Will Tom: Inconfidência

Campo Grande, nas década anteriores a 1980, era considerado estância climática. O clima era ameno, mesmo em dias de calor, principalmente nos períodos vespertinos.

Eu estudava na parte da tarde e, naquela época, as salas de aula não necessitavam de aparelhos de ar condicionado.

No colégio em que fiz o Curso Ginasial, algumas salas nem possuíam ventiladores.

No pavilhão do Ginásio Estadual São João de Brito, as aulas duravam todo o período da tarde e o recreio costuma acontecer às 17:15.

Todos saíam da sala e só podíamos retornar aos corredores da escola quando o sinal tocasse, e era preciso formar.

Certa vez, no meio do pátio, vi uma inspetora de alunos passar muito entristecida.

Ela era temida por todos nós… Na verdade, todos os inspetores eram temidos, cada um com sua particularidade.

Dessa vez foi a D. Lena, como a conhecíamos.

Passou muito triste, sem olhar para os alunos daquela forma áquila tão peculiar, procurando em nossos olhares alguma traquinagem.

Não, dessa vez, olhava para o chão, somente.

A preocupação suplantou o medo e segui D. Lena, que subiu as escadas internas e dirigiu-se ao Pavilhão, que dava frente para a rua Amaral Costa.

Ela apoiava-se ao parapeito das grades, olhando o vazio, ouvindo um rádio de pilha.

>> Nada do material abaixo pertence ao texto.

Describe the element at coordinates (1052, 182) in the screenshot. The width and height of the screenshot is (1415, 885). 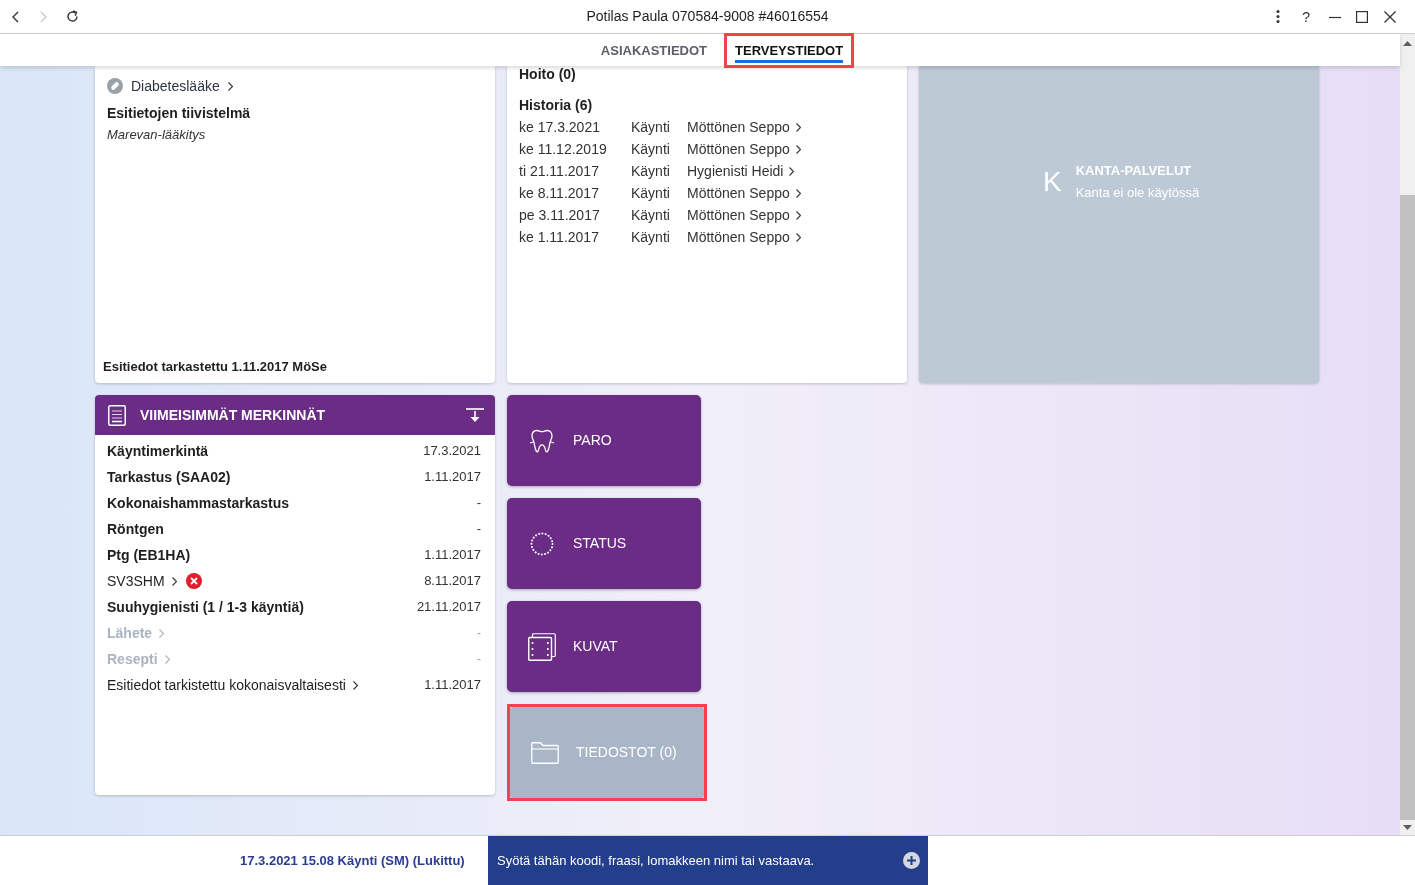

De repente, começou a chorar.

Cheguei perto, segurei-lhe a mão. Ela me olhou com aquele olhar inquisidor. (Ela era a ‘culpada’ por algumas advertências em minha caderneta, que deveria sempre apresentar a assinatura do responsável e a presença do mesmo, no dia seguinte, após a traquinagem. E as minhas eram quebrar a vidraça de uma sala de aula com a bola; derrubar um estande inteiro, com material de Feira de Ciências, cujos vidros possuíam elementos sem vida; fugir da escola para passear na praça da igreja… E tantas outras…).

Fixei bem meu olhar e aproximei meu rosto ao seu, como se fosse contar algo. Apenas beijei-lhe a face, o que a fez me abraçar apertado e chorar mais.

Seu coração pulsava forte e o meu também, de medo.

Depois ela enxugou as lágrimas, caminhamos pelo Pavilhão, até o final, para vermos parte do sol que se punha, desenhando cores nas nuvens e nas folhas das árvores, que tilintavam de forma prateada.

– Veja como é bonito. disse ela.

Meu olhar ainda traduzia medo.

Depois, num sorriso terno, que nunca havia visto antes, disse-me:

– Quando estiver triste, olhe a tarde. Faça parte dela e algo bom chegará a você. Agora volta para o recreio, que o sinal já vai bater. Aluno não pode ficar zanzando por aqui não (falando de forma silabada).

Sua última frase já voltara às origens duronas de uma inspetora inesquecível.

Nunca fomos amigos, mas havia sempre um respeito de ambas as partes, até o final do meu curso ginasial, com olhares e sorrisos agradecidos por algo que somente conhecíamos, e que agora se torna público”.